In our research into fake designer sunglasses, we’ve seen that shoppers care less about UV protection than style, price, or durability. About 50% of survey respondents had indeed purchased a fake pair of sunglasses online, which is very concerning.
Good sunglasses protect the eyes from UV rays, but counterfeit factories cut corners. A pair of fake sunglasses will only affect the visible light spectrum. Without UV protection, you’ll actually let more harmful UV rays into your eyes while wearing fake shades. Shoppers that unwittingly buy fakes can write negative reviews for the actual brand and dissuade other shoppers from buying a legitimate product.
In 2019, the cosmetics industry was valued at $93.5 billion in the U.S. Are counterfeiters just going to sit by with that amount of opportunity? No way! According to the FBI, counterfeiters love to fake cosmetics and fragrances. If it comes in believable packaging, who’s going to know?
Now, the appearance and fragrance of a product might fool someone, but harsh chemicals will still affect the skin. Counterfeit face creams accomplish the exact opposite of what the customer wants and can also cause allergic reactions. Counterfeit personal care products like wipes and toiletries can also cause injury, and there’s no way for the consumer to verify what chemicals they contain.
Brands should watch out for beauty products that get popular in the summer time like fruity fragrances, light moisturizers, and cool face masks.
According to Statista, hot months for shoe stores in the U.S. are March and August (in addition to the holidays in December, of course). After the winter people are eager to get their running game on. And in August, it’s time to get into fall styles and replace their worn-out soles.
Unfortunately, counterfeit shoes won’t last that long. Running shoes especially are created to provide support and comfort over extended use. Fake shoes, on the other hand, are made with inferior materials and techniques, and they can wear out or cause injury over time.

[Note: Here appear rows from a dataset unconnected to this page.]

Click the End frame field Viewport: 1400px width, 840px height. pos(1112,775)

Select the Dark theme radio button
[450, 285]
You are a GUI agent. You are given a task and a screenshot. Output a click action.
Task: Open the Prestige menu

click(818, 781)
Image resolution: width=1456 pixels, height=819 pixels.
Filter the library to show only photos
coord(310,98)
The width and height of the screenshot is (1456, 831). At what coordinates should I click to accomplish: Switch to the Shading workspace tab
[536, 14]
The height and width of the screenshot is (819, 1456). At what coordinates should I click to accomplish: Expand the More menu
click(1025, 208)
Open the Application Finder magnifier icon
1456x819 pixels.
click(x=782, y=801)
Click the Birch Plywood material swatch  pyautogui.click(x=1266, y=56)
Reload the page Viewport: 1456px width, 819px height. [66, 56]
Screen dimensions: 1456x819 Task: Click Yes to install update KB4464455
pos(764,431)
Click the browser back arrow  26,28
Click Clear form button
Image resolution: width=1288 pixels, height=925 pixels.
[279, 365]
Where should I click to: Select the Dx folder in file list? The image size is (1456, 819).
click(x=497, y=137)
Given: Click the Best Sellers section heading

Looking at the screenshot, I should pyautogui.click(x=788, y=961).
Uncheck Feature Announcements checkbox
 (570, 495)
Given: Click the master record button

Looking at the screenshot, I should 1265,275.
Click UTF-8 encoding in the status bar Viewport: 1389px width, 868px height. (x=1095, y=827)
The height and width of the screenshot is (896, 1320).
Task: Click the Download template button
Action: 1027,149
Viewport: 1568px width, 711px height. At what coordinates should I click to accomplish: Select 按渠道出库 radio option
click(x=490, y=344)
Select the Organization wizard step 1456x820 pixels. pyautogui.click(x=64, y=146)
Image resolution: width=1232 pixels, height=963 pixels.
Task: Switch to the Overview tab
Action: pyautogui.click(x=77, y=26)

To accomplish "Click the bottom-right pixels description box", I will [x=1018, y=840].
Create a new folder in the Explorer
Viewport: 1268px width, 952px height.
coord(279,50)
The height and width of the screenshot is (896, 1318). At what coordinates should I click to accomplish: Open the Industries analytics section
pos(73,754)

Fakes could be made by different factories or even by “third shift” workers in the very same factory that a brand uses. In our market research into fake sneakers, we found that 49% of shoppers would consider buying a fake for some level of discount. That’s not a good sign.
You might be wondering, is counterfeit alcohol a thing? Yes, actually. When people throw summer parties or attend festivals, provenance and authenticity of the drink can be lesser concerns than price and quantity.
Fake vodka is one of the most common counterfeit alcohols. Fake booze can be made from alcohols that aren’t meant for human consumption and with ingredients like antifreeze and nail polish remover.
To say fake booze presents a health hazard is an understatement. It’s one thing to knowingly buy an unmarked jar of a homemade concoction from a neighbor, but it’s another to be tricked by online sellers that package fake alcohol in authentic bottles and labels.
There are challenges for brands at all points during the year. Summer weather can make certain products surge in popularity, and counterfeit networks take note. Less-established brands should have a trademark monitoring solution for counterfeits especially when introducing a new summer product, since an unchecked counterfeit can do a lot of damage in the early stages of a company.